§ **YOUR INSTRUCTIONS**
Reproduce the records verbatim, from their first line through the line containing "(180, 318).", with both ends included.

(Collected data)

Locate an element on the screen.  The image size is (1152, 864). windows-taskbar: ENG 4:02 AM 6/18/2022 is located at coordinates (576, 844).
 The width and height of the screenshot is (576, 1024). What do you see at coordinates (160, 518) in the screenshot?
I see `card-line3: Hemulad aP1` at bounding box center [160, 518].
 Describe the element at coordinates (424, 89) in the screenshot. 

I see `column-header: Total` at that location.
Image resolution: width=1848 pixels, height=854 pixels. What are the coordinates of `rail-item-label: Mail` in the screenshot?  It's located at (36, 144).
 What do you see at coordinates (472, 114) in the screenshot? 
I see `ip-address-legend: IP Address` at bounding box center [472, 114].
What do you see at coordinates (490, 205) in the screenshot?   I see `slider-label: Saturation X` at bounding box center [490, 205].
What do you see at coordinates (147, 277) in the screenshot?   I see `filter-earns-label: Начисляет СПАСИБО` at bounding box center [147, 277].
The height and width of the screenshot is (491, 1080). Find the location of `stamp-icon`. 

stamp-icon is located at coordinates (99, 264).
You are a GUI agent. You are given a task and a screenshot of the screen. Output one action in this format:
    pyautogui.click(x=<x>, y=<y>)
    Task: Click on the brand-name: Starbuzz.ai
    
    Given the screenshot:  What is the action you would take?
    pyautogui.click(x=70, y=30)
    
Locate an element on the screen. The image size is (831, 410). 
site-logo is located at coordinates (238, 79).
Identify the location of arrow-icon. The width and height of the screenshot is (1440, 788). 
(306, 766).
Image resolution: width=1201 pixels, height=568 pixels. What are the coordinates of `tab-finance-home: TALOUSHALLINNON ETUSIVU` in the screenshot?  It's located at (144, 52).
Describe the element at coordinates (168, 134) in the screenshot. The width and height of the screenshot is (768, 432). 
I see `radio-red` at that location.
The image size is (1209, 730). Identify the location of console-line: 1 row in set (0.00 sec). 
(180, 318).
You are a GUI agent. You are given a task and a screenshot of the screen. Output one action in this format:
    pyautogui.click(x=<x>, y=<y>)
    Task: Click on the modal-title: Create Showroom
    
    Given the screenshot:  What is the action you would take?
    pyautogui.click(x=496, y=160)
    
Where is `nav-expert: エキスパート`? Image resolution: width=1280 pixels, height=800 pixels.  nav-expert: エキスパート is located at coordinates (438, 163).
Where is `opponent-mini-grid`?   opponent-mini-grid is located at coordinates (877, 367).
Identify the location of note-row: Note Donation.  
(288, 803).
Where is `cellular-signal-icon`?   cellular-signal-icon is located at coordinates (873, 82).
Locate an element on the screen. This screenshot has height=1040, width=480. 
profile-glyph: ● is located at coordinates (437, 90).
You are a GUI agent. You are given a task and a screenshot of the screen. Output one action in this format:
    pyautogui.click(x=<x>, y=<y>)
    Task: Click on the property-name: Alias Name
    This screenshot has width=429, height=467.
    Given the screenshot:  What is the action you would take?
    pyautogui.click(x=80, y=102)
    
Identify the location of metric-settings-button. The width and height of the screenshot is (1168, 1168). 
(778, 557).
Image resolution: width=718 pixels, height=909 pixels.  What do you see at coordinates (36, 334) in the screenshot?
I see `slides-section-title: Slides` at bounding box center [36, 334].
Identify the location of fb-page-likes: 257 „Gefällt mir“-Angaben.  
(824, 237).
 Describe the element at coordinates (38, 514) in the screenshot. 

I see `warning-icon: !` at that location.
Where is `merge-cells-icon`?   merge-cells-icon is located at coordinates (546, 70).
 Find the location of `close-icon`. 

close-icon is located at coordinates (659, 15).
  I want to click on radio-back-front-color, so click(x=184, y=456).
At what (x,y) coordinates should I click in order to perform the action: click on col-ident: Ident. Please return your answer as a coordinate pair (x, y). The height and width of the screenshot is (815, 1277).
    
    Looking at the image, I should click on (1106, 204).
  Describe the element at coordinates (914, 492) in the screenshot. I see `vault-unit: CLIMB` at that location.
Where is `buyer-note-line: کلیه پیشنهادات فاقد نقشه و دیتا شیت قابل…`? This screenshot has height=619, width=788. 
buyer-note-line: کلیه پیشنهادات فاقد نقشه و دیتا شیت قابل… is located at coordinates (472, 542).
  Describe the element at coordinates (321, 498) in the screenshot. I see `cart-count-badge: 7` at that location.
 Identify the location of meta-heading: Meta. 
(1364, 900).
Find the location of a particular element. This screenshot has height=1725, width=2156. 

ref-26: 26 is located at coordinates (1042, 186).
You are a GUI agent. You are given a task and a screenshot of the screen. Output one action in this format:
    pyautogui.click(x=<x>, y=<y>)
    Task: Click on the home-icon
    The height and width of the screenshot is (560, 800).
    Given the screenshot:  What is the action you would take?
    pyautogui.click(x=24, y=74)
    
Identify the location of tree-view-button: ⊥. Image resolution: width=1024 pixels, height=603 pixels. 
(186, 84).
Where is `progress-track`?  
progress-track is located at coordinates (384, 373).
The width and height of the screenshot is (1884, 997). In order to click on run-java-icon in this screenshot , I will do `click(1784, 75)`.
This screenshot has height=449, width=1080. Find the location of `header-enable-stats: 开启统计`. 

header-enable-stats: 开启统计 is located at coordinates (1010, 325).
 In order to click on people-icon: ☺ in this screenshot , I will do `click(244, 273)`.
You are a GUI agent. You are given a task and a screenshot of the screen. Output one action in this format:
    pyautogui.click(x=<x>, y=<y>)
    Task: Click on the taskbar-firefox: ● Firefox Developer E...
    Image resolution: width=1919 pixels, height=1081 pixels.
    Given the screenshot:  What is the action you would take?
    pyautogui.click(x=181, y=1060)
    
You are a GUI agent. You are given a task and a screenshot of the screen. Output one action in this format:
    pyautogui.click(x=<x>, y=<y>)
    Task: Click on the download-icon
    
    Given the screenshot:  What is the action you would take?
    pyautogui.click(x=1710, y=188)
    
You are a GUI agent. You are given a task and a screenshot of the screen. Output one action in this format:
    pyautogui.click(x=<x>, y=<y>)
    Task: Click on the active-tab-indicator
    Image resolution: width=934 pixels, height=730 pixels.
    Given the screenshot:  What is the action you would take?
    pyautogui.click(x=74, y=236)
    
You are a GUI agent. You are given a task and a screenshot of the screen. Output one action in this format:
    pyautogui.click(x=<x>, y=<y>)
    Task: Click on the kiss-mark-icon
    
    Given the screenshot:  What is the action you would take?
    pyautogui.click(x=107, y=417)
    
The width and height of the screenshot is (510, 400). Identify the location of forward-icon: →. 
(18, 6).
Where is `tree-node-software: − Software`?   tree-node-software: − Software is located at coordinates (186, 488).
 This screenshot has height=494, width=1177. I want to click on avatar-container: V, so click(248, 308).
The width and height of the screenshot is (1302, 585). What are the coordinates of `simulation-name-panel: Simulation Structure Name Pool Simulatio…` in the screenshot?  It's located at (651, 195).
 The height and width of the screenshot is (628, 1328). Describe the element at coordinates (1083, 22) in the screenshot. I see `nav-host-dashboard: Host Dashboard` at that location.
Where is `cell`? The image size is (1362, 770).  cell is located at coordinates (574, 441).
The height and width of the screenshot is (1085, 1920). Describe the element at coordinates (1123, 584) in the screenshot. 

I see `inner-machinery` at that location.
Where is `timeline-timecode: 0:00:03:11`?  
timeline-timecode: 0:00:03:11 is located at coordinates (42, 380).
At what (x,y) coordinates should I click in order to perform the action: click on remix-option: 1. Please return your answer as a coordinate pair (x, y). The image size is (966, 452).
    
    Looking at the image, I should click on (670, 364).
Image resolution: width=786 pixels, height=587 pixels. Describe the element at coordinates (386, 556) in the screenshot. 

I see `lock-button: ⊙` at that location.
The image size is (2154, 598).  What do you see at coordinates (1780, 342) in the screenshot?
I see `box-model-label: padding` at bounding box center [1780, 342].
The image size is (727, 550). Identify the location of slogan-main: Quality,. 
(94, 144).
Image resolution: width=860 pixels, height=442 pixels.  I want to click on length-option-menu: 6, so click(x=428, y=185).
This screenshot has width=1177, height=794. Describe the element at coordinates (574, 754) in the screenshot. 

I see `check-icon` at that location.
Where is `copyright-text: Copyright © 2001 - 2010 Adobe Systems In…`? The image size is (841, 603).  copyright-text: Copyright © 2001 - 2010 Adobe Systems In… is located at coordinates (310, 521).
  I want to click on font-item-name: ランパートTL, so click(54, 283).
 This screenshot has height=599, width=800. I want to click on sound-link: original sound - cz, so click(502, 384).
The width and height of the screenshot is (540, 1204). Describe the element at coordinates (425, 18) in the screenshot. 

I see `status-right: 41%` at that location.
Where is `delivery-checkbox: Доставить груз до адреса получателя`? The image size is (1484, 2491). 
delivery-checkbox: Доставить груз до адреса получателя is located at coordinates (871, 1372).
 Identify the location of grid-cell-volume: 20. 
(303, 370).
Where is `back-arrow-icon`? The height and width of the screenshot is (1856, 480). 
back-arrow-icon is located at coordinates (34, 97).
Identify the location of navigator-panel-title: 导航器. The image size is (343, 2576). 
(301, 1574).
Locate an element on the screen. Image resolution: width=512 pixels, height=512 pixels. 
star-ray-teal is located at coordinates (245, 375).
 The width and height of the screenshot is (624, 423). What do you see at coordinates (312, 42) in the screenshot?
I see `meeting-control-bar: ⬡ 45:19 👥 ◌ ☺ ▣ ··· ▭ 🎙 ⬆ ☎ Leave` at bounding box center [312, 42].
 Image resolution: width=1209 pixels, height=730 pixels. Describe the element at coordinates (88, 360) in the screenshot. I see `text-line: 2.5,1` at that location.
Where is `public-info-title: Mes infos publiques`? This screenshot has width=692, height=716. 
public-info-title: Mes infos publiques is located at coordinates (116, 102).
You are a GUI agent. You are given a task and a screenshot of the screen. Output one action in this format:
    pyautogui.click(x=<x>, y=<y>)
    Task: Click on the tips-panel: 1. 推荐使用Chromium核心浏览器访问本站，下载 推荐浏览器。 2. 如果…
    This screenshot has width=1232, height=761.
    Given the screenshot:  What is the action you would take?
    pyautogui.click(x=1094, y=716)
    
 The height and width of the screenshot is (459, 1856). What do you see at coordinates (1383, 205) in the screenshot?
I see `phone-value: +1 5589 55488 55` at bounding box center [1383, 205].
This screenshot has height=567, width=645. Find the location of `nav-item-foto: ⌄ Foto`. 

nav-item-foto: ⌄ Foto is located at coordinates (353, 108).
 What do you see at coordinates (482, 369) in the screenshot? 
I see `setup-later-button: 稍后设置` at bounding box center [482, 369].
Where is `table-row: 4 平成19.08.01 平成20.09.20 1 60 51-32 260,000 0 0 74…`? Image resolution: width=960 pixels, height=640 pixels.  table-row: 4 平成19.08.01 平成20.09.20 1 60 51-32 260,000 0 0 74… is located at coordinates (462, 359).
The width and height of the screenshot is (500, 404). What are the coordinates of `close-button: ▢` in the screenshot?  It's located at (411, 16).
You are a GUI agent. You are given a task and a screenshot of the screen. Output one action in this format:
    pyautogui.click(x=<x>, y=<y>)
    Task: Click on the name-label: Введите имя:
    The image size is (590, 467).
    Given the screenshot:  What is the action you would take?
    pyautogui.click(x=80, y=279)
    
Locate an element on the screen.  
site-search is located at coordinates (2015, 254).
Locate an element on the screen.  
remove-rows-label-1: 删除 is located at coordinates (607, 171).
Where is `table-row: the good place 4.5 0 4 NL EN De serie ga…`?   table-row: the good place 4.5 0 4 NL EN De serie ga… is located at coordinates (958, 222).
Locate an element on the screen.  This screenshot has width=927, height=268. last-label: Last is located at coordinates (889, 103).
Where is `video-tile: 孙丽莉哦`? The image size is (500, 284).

§ **SOLUTION FOR THIS EXERCISE**
Locate an element on the screen.  The image size is (1152, 864). windows-taskbar: ENG 4:02 AM 6/18/2022 is located at coordinates (576, 844).
 The width and height of the screenshot is (576, 1024). What do you see at coordinates (160, 518) in the screenshot?
I see `card-line3: Hemulad aP1` at bounding box center [160, 518].
 Describe the element at coordinates (424, 89) in the screenshot. 

I see `column-header: Total` at that location.
Image resolution: width=1848 pixels, height=854 pixels. What are the coordinates of `rail-item-label: Mail` in the screenshot?  It's located at (36, 144).
 What do you see at coordinates (472, 114) in the screenshot? 
I see `ip-address-legend: IP Address` at bounding box center [472, 114].
What do you see at coordinates (490, 205) in the screenshot?   I see `slider-label: Saturation X` at bounding box center [490, 205].
What do you see at coordinates (147, 277) in the screenshot?   I see `filter-earns-label: Начисляет СПАСИБО` at bounding box center [147, 277].
The height and width of the screenshot is (491, 1080). Find the location of `stamp-icon`. 

stamp-icon is located at coordinates (99, 264).
You are a GUI agent. You are given a task and a screenshot of the screen. Output one action in this format:
    pyautogui.click(x=<x>, y=<y>)
    Task: Click on the brand-name: Starbuzz.ai
    
    Given the screenshot:  What is the action you would take?
    pyautogui.click(x=70, y=30)
    
Locate an element on the screen. The image size is (831, 410). 
site-logo is located at coordinates (238, 79).
Identify the location of arrow-icon. The width and height of the screenshot is (1440, 788). 
(306, 766).
Image resolution: width=1201 pixels, height=568 pixels. What are the coordinates of `tab-finance-home: TALOUSHALLINNON ETUSIVU` in the screenshot?  It's located at (144, 52).
Describe the element at coordinates (168, 134) in the screenshot. The width and height of the screenshot is (768, 432). 
I see `radio-red` at that location.
The image size is (1209, 730). Identify the location of console-line: 1 row in set (0.00 sec). 
(180, 318).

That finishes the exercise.